• **WHAT IS BEING ASKED**
Run through the records and, wherever a line holds the word "Finanz", return that line.

Stored data entries:
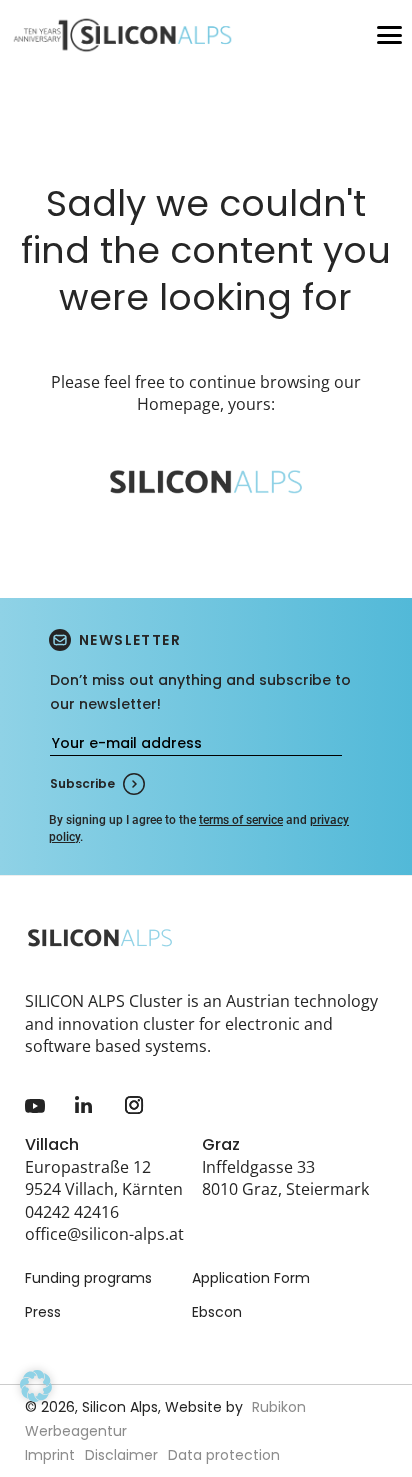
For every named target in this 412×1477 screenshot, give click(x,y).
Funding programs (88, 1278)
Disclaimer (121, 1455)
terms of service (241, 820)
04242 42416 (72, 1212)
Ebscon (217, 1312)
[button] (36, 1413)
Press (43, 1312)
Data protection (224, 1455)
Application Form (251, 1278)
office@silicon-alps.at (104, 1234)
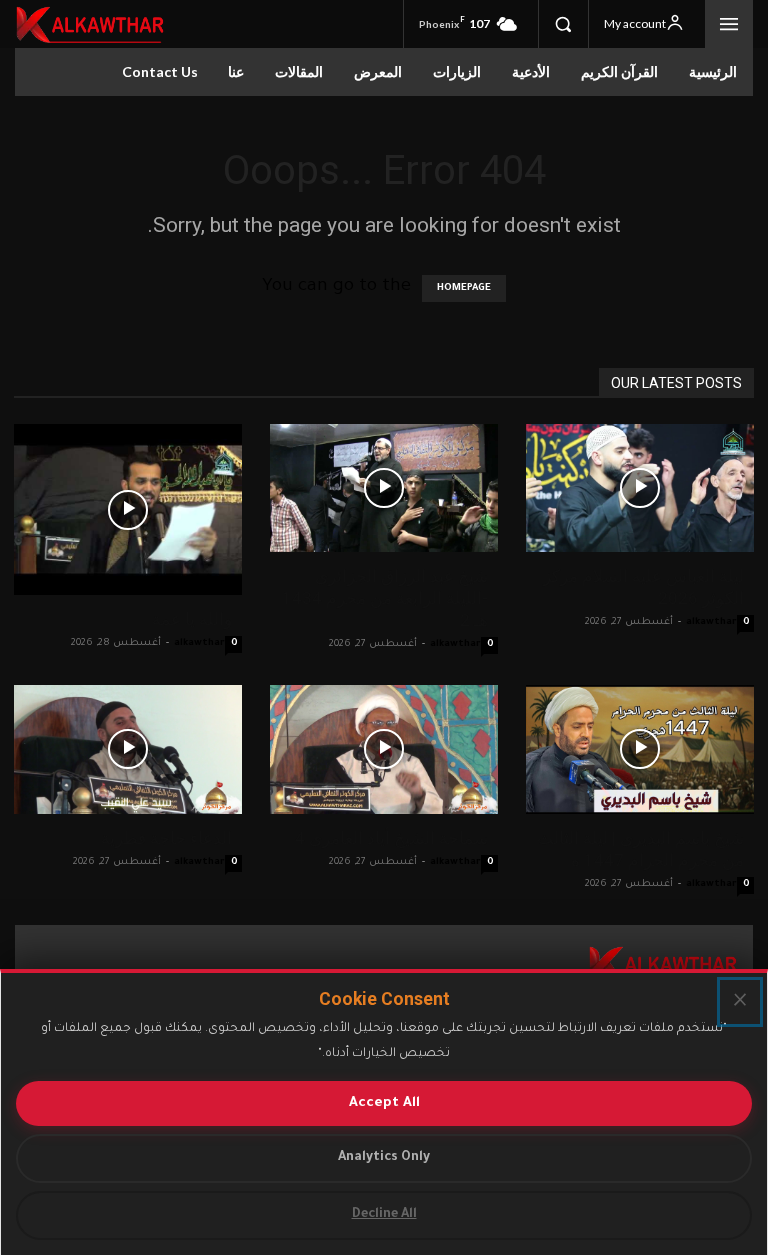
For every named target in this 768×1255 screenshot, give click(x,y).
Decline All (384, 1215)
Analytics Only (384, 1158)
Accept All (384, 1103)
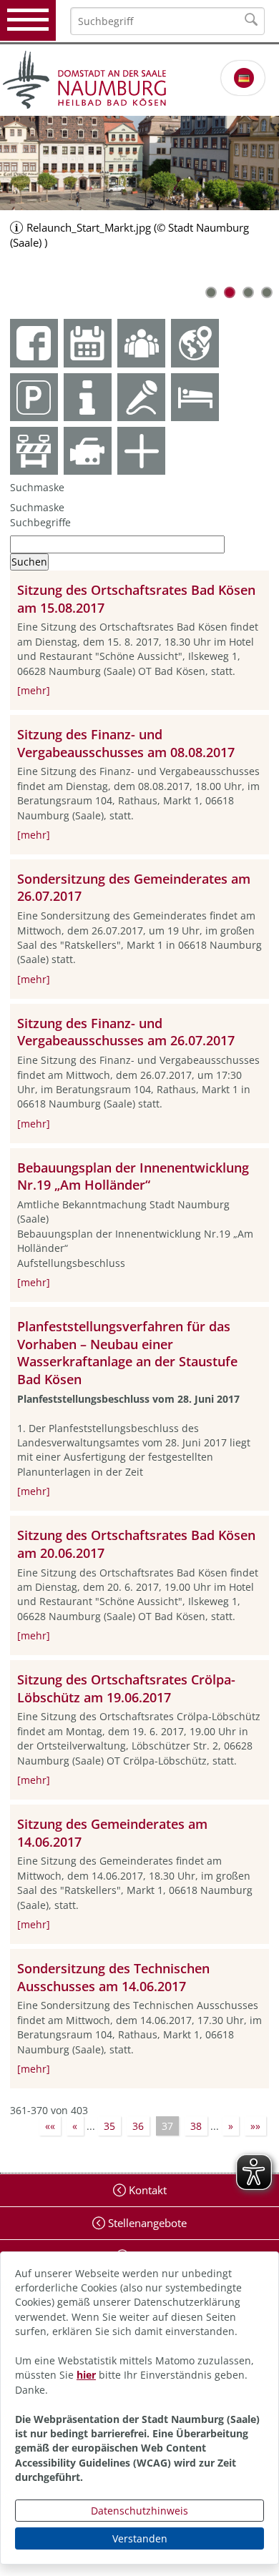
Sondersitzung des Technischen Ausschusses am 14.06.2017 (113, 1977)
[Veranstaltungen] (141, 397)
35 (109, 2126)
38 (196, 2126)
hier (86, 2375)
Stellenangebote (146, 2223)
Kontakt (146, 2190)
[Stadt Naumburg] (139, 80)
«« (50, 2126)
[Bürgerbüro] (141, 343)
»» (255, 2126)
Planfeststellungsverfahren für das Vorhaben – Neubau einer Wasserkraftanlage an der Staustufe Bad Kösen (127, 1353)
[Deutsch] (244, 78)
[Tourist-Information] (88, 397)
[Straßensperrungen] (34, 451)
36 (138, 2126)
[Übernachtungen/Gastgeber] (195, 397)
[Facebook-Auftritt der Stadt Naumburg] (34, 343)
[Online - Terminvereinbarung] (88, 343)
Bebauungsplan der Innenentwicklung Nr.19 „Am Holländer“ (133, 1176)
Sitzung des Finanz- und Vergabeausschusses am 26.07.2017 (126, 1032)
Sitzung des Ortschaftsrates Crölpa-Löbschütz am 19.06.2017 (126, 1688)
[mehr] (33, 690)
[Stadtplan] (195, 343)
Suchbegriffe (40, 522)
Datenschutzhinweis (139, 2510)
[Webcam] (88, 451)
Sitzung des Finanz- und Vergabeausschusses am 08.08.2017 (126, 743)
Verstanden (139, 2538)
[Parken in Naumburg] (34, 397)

• **SOLUTION FOR THIS PROBLEM**
Sitzung des Finanz- und Vergabeausschusses am 26.07.2017 (126, 1032)
Sitzung des Finanz- und Vergabeausschusses am 08.08.2017 (126, 743)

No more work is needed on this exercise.